Applications for photodynamic therapy

October 19, 2018
Padma Nagappan

Photodynamic therapy (PDT) has multiple uses, but billing can be complicated. In this article, we outline its uses and billing codes.

LAS VEGAS―Photodynamic therapy (PDT) has multiple uses, but billing can be complicated. In this article, we review its uses as described in a Fall Clinical Dermatology Conference talk given by Neal Bhatia, M.D., on Friday in Las Vegas.

New billing codes (96573 and 96574) for photodynamic therapy can now be used for direct application by the physician, provided the physician applies the photosensitizer and initiates light illumination. When a physician does not directly participate in applying photodynamic therapy, the old code 96567 should be used, said Dr. Bhatia who is director of clinical dermatology at Therapeutics Clinical Research in San Diego, a research and dermatology clinic.

“PDT has been underused in acne because clinics have a hard time billing for it, but there is a lot of good data that shows it’s effective for stubborn acne, for pregnant women and those who are not candidates for isotretinoin (Accutane),” Bhatia pointed out. Photodynamic therapy is also a good option for patients who have been on antibiotics for long periods or who have a risk associated with other therapies.

The two main commercial products are blue light and red light. Blue light works at the superficial level while red goes deeper to the sources of acne.

APPLICATIONS IN BASAL CELL CARCINOMA

A study done in Europe over a six-month period used red light to treat basal cell carcinoma (BCC). This was done as an alternative to surgery for patients with BCC in hard-to-access or complicated locations such as the leg, back of the hand, parts of the face and scalp, and for patients on blood thinners. The study showed 90 percent clearance of cancer, which Dr. Bhatia said was very effective.

In a clinical setting, patients would come in for one or two treatments. The area is prepped, the tumor is curetted and a gel is applied, it’s allowed to incubate for an hour, then the patient goes under the light for ten minutes. At the one-month follow-up, the tumor is measured and if it hasn’t improved, the patient gets a second treatment with photodynamic therapy .

“It’s not for everyone, surgery is still the gold standard, but this is a good option for larger tumors or tumors that are difficult to cure with surgery,”  Dr. Bhatia said.

Photodynamic therapy can help reduce the risk of recurrence of cancer, so ‘regular’ patients who are candidates for surgery can also benefit from supplementing it with photodynamic therapy.

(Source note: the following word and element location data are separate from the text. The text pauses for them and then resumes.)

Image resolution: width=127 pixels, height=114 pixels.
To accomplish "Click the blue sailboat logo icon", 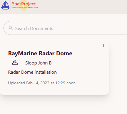I will 5,5.
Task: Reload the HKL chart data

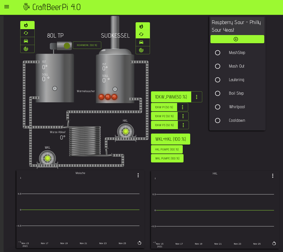Action: point(274,243)
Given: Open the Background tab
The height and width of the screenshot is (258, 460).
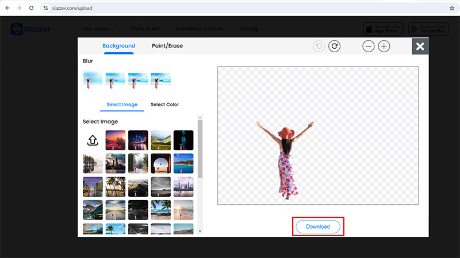Looking at the screenshot, I should pyautogui.click(x=118, y=46).
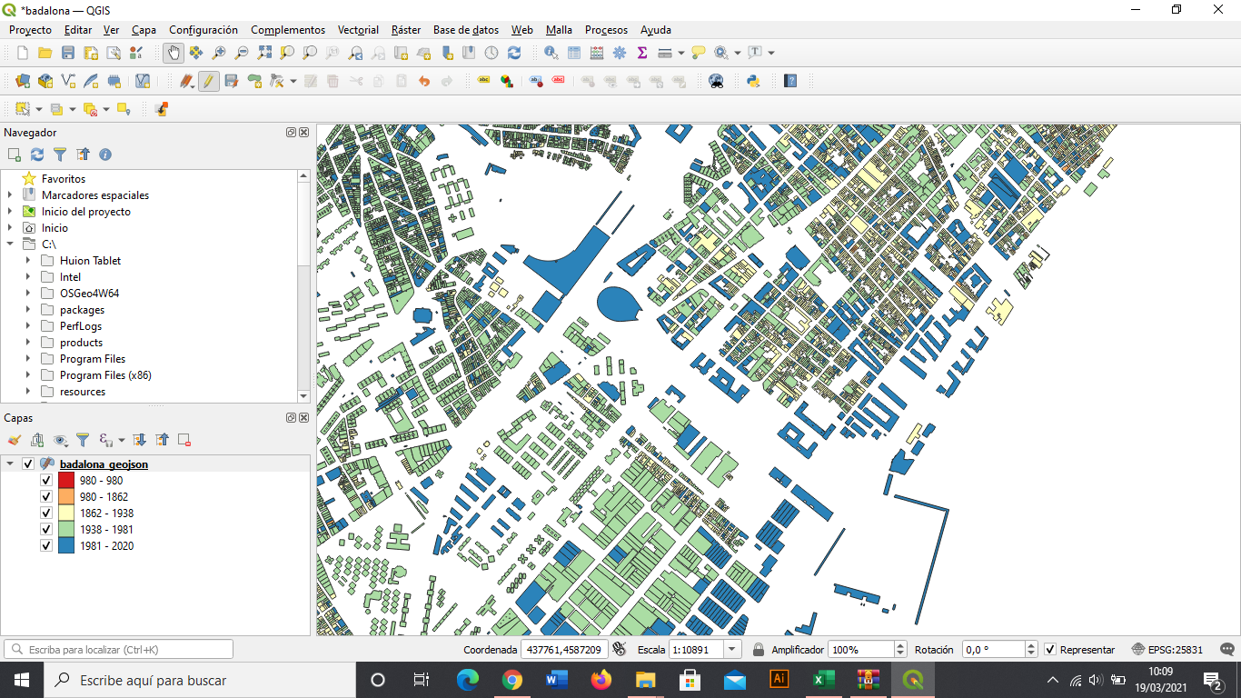
Task: Uncheck the 1981 - 2020 class checkbox
Action: [x=46, y=546]
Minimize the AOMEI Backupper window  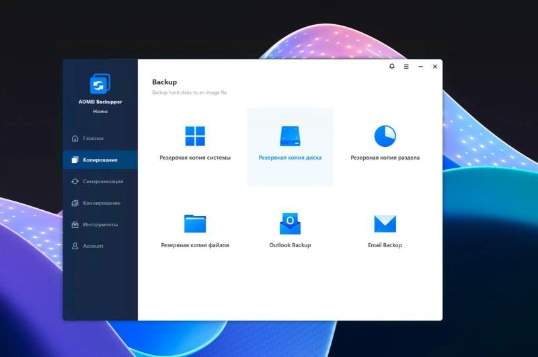click(x=421, y=67)
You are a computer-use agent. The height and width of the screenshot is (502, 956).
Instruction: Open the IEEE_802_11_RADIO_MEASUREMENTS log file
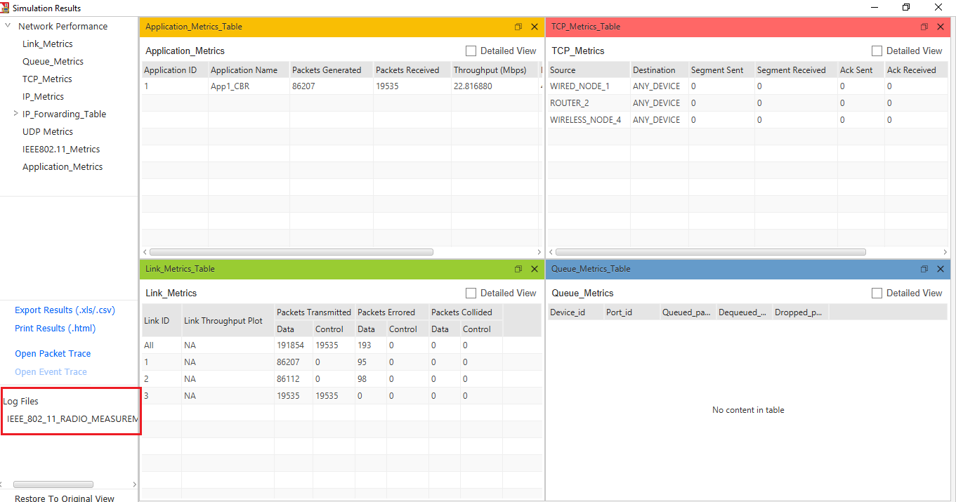tap(72, 418)
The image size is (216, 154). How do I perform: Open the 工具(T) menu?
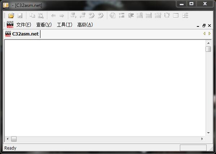coord(65,25)
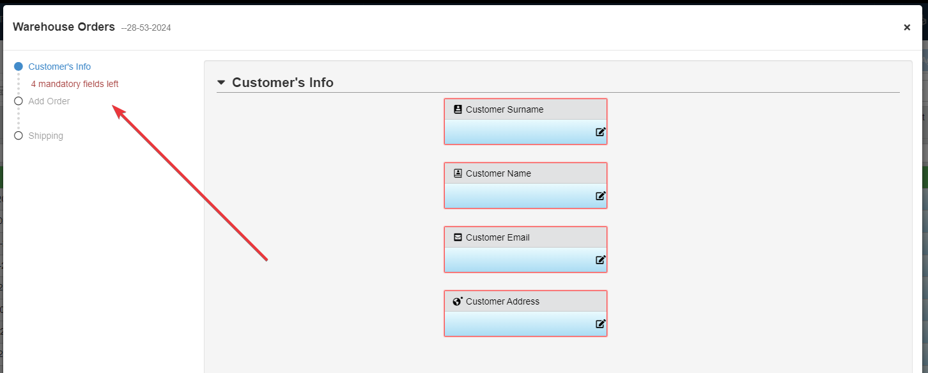Select the Customer's Info step circle
The width and height of the screenshot is (928, 373).
[19, 67]
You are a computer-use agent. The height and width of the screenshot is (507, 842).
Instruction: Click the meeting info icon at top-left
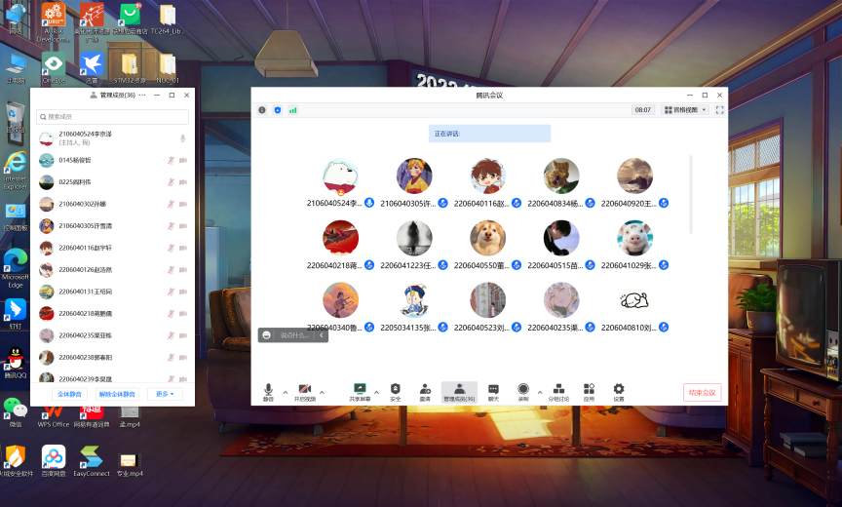point(262,110)
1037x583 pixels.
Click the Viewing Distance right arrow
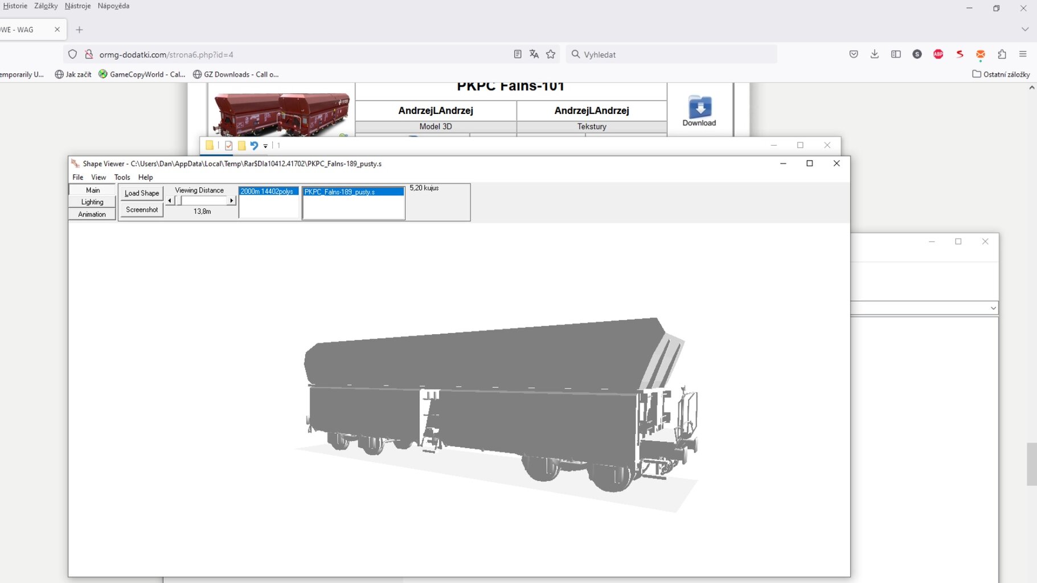pos(231,200)
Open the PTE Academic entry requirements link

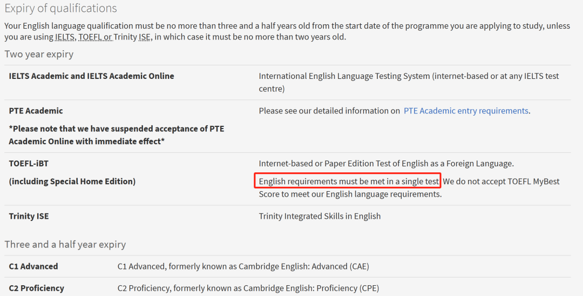[466, 111]
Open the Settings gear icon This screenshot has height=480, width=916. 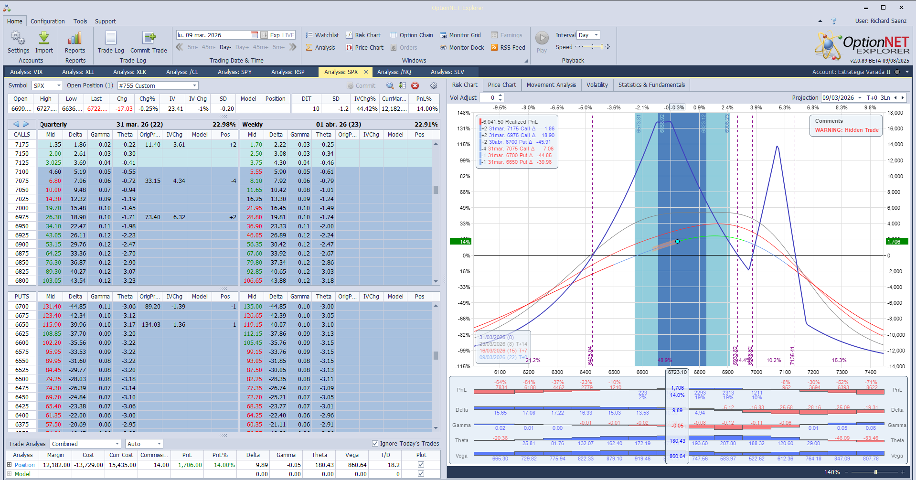(18, 38)
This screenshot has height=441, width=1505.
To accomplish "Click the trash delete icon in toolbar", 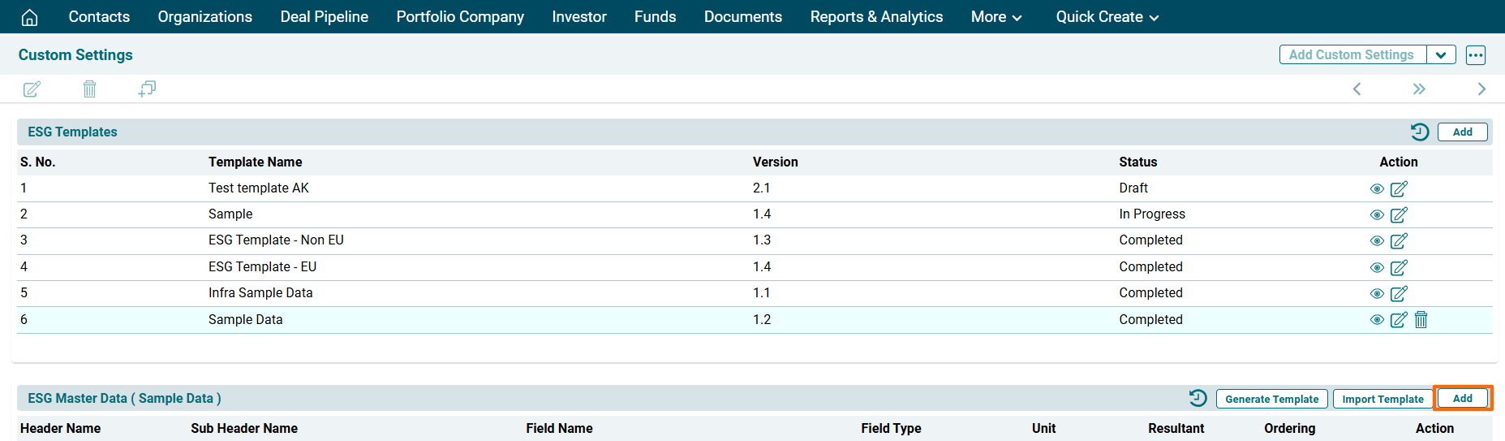I will coord(89,89).
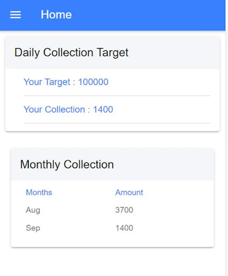Open the hamburger navigation menu
The image size is (228, 276).
[x=15, y=15]
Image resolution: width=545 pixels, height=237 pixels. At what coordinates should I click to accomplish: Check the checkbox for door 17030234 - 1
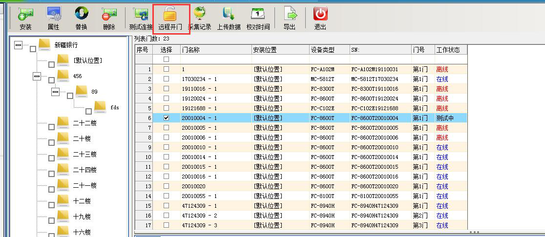(166, 79)
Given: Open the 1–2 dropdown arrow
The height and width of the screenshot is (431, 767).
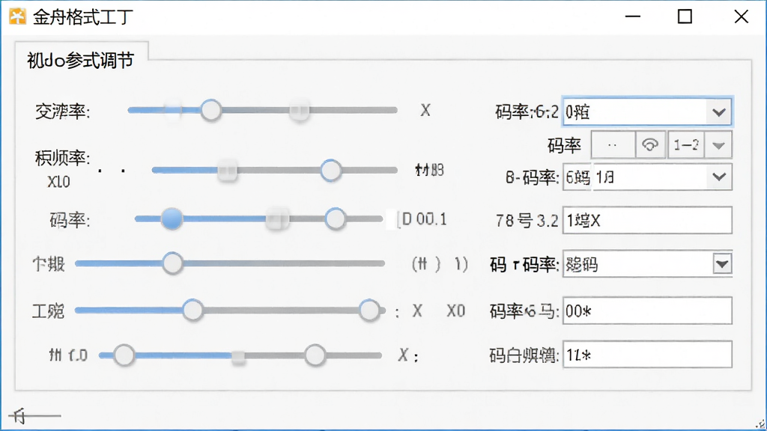Looking at the screenshot, I should pos(718,145).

Another study used blue light to treat patients two months apart, and then followed up to assess recurrence rates. Those that responded had at least a 40 percent reduced risk of recurrence, he said.

MANAGE PATIENT EXPECTATIONS

His advice for dermatologists who have not yet incorporated PDT, was to start by getting a proper consent form, manage patient expectations of the treatment and results, explain the reactions to expect, and use a well-ventilated room for the treatment.

With blue light, two hours of incubation are needed, and the first six minutes out of the total 16 minutes of treatment are very important, because this is when the reactions are more obvious and painful.

“Many will say one-hour incubation is enough, but there’s lot of data that shows you really need two hours to get the maximum active conversion possible, which will lead to better outcomes,” Dr. Bhatia said.

REFERENCE

Bhatia, N. (2018) Fall Fall Clinical Dermatology Conference, Las Vegas. October 19, 2018. PDT Update.